Martin, protesting, had been pummelled out of the room. The door shut. The boy Henry said, ‘Grandfather? Will you make him come in? Let me show you?’

‘Very well. Send the child in. But he is not to run to, or be touched by his parents. Is it understood?’

‘Tell his nurse,’ Nicholas said. He had had to know if it was true. And he had to have Jodi here, however terrifying it might be.

When the door opened again, it was to admit Clémence de Coulanges, pale as the napkin round her head except for two spots of red in her cheeks. Jodi trotted beside her. And behind strolled a man in a plate helm and cuirass whom Nicholas recognised at once.

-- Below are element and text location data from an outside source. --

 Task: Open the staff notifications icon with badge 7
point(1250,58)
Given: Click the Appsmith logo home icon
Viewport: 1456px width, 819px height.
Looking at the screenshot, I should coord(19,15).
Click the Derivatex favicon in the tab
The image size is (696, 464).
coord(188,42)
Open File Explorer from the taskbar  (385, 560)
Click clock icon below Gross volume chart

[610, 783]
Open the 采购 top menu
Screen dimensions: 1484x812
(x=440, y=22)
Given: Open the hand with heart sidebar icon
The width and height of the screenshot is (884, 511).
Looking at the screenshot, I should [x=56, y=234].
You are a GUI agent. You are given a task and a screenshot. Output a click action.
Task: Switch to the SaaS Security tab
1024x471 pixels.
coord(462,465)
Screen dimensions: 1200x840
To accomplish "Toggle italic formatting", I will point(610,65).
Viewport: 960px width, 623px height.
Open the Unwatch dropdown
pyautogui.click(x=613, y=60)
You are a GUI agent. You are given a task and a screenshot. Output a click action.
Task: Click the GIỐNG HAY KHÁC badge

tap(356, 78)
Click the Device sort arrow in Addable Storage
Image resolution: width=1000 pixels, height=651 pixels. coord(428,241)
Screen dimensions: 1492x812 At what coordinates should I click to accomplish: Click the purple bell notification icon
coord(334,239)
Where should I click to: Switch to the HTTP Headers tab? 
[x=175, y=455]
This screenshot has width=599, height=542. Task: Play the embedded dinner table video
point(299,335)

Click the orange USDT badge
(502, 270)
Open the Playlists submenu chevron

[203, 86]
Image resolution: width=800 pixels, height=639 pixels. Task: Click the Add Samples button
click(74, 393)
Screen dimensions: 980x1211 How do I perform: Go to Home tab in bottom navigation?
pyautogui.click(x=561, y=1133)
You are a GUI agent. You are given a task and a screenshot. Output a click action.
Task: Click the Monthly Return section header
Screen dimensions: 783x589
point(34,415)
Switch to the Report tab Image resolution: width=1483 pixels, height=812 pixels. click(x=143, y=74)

It was mutual. ‘Aye, my lord,’ said the man. ‘And how are your shin bones these days?’ He was tossing a knife in one hand, and gripping the child with the other. Jodi, seeing his parents, reddened and struggled to run. Then he saw Henry, and gasped.

Henry broke into laughter. Henry hurled himself in front of the child, howling and waving his fists. ‘Kill Jodi,’ shrieked Jodi’s brother. ‘Kill Jodi! Kill Jodi!’ And turned to his grandfather in triumph as the child broke into terrified screams.

‘See?’ said Henry. ‘A coward!’

‘What a boor you are, St Pol,’ said de Ribérac languidly. ‘Mistress, kindly bid the child stop, or we will stop him for you. The old woman was nearly as bad. Now, my lady. Shall we proceed?’

The child sobbed, the nurse kneeling beside him. Nicholas said, ‘I could have killed your grandson; had him imprisoned and hanged.’

‘I dare say,’ the vicomte said. ‘On the other hand, you needed Henry, did you not, to make others think he was Jordan? I believe the whole story is worth telling. For there is no doubt – there is no doubt at all, my dear lady, that your husband is a genius in his own way. You could never have matched him.’

‘What has he done?’ Gelis said. Bel’s words, long ago.

‘Let me tell you,’ de Ribérac said. ‘And you will agree he has won.